Salmon disappearance is also linked the decline of orcas, a species of killer whale. Orcas are now classified as depleted under the Marine Mammal Protection Act and endangered under the Endangered Species Act. The southern resident orcas that inhabit the waters around Puget Sound, Washington, became the subject of global outcry when one bereaved mother was spotted pushing her calf toward the surface for weeks after its death. The high infant mortality rate is compounded by high miscarriage rate among the orca moms, which is directly linked to malnutrition caused by low Chinook population, according to a 2017 study by Sam Wasser, the director of the Center for Conservation Biology at the University of Washington. The population of these Chinook salmon-eating orcas are now down to just 73 individuals; because their reproductive potential is by now exhausted, they are considered effectively extinct.
Grizzlies and orcas are just a few of the iconic animals affected by salmon decline. Predators of this keystone species include the bald eagle, bass, harbor seal, great blue heron, and shark. The most deadly predator of salmon, though, are humans—by far.

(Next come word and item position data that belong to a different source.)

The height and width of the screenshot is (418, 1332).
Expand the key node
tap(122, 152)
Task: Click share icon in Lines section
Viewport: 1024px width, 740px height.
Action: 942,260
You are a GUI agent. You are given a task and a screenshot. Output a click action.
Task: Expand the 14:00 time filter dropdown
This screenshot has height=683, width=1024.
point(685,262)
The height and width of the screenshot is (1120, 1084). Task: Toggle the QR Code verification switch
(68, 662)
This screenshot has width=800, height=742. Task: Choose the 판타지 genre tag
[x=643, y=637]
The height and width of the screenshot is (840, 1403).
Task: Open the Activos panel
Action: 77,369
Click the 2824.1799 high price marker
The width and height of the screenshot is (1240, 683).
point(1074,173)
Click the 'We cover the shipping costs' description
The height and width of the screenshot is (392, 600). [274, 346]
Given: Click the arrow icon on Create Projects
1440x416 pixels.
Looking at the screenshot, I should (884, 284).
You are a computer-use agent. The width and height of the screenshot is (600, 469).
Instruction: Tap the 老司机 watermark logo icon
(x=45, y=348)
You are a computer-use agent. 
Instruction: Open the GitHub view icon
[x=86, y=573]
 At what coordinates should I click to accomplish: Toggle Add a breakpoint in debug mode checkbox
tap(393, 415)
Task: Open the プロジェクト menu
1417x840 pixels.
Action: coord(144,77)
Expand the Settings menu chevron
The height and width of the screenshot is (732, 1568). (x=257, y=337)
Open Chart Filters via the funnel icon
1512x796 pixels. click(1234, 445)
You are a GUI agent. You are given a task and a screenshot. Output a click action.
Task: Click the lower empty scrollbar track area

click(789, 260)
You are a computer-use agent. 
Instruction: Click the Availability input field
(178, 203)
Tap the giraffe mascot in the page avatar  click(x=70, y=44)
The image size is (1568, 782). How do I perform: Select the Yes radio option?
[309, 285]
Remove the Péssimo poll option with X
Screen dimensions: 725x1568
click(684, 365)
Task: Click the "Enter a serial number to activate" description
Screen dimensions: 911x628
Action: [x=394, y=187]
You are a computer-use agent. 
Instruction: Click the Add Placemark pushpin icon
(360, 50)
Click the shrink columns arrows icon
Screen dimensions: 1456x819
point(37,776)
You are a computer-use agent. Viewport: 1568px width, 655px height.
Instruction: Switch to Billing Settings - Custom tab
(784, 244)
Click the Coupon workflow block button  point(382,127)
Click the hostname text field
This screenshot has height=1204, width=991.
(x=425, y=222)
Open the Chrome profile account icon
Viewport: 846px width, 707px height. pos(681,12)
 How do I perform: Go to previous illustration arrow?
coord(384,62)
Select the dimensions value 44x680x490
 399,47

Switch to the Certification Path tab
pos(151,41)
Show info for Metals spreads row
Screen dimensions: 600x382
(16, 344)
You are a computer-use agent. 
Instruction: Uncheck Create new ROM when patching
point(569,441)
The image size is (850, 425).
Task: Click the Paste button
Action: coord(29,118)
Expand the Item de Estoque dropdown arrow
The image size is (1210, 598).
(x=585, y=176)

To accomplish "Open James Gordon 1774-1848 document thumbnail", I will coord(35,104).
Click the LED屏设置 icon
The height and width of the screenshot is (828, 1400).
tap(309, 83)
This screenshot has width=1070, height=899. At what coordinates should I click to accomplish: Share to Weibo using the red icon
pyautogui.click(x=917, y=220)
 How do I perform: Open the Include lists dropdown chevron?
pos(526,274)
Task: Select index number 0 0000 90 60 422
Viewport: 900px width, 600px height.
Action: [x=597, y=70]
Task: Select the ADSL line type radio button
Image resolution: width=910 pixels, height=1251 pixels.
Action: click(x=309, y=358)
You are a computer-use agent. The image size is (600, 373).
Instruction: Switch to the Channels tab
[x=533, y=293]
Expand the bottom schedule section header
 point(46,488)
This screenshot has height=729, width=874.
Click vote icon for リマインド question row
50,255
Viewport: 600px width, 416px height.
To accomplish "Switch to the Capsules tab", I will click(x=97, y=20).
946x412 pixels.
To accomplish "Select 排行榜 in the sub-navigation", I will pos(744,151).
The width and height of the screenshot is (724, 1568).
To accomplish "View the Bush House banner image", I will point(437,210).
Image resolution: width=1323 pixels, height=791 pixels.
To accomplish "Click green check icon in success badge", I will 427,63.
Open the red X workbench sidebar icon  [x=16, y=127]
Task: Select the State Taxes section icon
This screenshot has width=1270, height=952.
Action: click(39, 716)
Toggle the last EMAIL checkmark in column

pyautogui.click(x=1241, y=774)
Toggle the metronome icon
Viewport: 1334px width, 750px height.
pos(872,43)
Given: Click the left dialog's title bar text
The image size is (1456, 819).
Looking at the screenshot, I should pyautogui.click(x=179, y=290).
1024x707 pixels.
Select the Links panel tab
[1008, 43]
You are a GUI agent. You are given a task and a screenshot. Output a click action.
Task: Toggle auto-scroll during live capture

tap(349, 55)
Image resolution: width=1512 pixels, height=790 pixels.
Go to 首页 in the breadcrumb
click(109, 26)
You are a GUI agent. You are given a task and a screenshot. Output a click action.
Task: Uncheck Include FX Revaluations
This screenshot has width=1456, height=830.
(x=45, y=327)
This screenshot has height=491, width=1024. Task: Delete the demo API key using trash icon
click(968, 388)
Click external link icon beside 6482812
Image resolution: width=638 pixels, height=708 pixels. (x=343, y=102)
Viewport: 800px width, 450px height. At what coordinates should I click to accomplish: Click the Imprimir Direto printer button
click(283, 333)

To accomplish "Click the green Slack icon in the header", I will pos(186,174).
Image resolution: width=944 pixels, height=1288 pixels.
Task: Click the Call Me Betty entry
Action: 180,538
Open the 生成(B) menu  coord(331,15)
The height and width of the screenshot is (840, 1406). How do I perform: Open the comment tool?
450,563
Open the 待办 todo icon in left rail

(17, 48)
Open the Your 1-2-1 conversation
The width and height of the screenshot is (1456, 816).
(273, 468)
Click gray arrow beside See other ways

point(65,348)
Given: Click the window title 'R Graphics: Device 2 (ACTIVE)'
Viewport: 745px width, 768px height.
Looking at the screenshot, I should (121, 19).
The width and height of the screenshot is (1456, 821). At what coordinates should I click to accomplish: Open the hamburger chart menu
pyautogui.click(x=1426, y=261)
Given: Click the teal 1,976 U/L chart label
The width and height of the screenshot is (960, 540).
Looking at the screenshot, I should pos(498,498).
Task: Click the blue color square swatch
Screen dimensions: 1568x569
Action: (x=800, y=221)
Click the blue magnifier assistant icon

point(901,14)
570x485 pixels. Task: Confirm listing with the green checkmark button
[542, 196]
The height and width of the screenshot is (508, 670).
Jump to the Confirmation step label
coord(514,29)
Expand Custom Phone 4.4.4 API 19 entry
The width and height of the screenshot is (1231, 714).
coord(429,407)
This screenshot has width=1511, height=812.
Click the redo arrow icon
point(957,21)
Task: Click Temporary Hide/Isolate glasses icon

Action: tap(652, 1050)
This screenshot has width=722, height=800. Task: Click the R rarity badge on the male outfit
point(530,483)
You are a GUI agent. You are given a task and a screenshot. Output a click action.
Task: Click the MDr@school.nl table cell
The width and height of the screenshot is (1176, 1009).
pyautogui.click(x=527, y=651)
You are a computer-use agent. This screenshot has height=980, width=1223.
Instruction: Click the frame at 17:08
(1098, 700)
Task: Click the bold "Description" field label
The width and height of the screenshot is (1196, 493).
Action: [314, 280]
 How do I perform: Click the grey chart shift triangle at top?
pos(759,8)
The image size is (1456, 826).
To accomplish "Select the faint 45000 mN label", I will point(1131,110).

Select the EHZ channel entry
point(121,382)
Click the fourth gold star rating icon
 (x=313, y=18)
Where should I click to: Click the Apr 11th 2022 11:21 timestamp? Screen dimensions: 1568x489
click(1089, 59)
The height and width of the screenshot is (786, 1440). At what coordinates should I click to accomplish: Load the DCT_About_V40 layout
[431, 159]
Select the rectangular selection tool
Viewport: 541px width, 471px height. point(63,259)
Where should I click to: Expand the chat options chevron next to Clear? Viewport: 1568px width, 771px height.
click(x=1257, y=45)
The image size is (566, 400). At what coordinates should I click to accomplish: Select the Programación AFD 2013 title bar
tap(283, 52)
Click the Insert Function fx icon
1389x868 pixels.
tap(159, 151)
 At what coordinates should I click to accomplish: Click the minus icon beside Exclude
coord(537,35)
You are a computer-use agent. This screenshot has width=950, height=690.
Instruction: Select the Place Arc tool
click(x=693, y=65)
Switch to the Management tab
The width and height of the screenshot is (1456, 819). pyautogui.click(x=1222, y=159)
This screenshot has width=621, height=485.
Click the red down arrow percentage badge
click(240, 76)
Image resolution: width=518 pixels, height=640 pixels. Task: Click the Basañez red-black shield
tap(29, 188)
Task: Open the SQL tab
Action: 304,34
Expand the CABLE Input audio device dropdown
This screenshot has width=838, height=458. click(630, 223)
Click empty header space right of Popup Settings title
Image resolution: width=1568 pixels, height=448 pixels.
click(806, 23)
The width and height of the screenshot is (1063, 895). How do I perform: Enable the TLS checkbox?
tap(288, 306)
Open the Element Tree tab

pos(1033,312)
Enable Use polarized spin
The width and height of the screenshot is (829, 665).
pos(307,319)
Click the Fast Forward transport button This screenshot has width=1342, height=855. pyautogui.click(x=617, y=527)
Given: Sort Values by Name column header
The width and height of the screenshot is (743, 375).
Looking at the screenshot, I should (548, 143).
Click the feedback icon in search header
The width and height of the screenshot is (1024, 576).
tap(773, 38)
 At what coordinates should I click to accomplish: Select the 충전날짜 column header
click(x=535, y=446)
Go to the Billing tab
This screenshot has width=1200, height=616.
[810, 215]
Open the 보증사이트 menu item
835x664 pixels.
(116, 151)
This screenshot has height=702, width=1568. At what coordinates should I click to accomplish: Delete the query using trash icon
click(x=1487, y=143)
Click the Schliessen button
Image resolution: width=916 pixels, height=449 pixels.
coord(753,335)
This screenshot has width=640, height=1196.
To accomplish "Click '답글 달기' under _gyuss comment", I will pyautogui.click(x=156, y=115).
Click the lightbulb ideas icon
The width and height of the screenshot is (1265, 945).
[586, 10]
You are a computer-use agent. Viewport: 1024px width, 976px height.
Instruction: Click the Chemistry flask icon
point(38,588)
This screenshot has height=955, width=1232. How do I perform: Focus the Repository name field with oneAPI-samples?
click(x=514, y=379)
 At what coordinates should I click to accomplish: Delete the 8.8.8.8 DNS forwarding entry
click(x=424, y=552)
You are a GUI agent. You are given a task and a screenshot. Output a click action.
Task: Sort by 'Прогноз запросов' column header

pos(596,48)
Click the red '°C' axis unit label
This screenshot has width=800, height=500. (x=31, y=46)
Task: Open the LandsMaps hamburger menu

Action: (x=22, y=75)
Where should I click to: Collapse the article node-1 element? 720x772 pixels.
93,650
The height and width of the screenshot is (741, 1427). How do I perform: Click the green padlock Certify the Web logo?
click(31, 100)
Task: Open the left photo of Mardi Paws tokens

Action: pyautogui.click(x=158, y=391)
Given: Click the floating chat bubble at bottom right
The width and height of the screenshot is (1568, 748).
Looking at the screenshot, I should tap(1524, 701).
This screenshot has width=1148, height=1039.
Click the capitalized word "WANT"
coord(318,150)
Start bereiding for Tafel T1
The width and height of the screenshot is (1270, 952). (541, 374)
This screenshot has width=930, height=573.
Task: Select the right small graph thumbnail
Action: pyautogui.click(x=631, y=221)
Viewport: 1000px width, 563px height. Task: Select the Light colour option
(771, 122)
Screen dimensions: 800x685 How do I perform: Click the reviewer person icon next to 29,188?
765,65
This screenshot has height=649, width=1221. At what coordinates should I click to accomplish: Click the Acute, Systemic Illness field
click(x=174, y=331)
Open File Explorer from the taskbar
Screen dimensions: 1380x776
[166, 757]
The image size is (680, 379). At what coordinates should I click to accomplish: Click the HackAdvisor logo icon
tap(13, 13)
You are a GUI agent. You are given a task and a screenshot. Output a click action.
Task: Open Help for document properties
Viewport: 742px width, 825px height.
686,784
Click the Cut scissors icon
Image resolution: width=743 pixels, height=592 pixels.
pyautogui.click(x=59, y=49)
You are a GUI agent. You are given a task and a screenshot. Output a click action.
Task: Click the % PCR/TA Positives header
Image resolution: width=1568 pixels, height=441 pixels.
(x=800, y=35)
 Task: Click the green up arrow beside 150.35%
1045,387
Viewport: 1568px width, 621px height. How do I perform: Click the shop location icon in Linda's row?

Why the salmon are disappearing
You may have heard salmon marketed as a “health food.” I personally know plenty of environmentalists who avoid eating red meat for the environment, but still think it’s perfectly harmless to eat salmon. I also know a lot of people who actively seek out salmon because of its reputation as a health food. The myths that salmon consumption is: a) harmless to the environment and b) healthy and necessary have led to the massive salmon decline of the past thirty-five years.
Salmon has long been heralded as a health food and important source of omega-3 fatty acids, a perception that has contributed to the overfishing of the species and what ultimately may lead to its extinction (and the extinction of species cited above!) Five species of salmon are classified as “overfished” by the National Oceanic and Atmospheric Administration, and one species is classified as “subject to overfishing.”
You may think that farmed salmon is a “safe” option. But farmed salmon impact wild populations by spreading contagion like salmon lice and interbreeding, which lowers the future generations’ reproductive health and chances of survival. In fact, Monterey Bay Aquarium Seafood Watch says farmed salmon are on the “avoid” list and to choose wild salmon whenever possible—but we all know how that decimates other species that have evolved to survive primarily—in some cases, only—on salmon. The truth is that there is no “sustainable salmon” option.
Not only are they overfished and subject to contamination, salmon have also fallen victim to climate change. Water temperature affects the behavior of salmon more than any other environmental (and non-living) variable; salmon are cold-blooded organisms who require clean, cold, oxygenated water to survive.
How you can support the salmon
An outcry over the decline of a single keystone species can move the needle in a significant way. Even in the past five years, we have seen public awareness rise over the protection of bees and rhinoceros. It is this level of mobilization that is now the best chance of salmons’ survival.
The first step to supporting the salmon is to stop eating them. There are a number of other delicious, plant-based options to get your protein and Omega-3: scoop up some flax seeds, hemp seeds, and chia seeds, and try vegan sushi if you’re craving the taste of fish. Raise awareness of the issue by starting conversations. Donate or volunteer for organizations like Save Our Wild Salmon who are working to restore healthy salmon populations in our rivers. If you live in regions with native salmon populations, you may even have an option to donate a dollar or two each month with your power bill to ensure that the hydroelectric dams have salmon ladders for swimming upstream. Every little bit counts.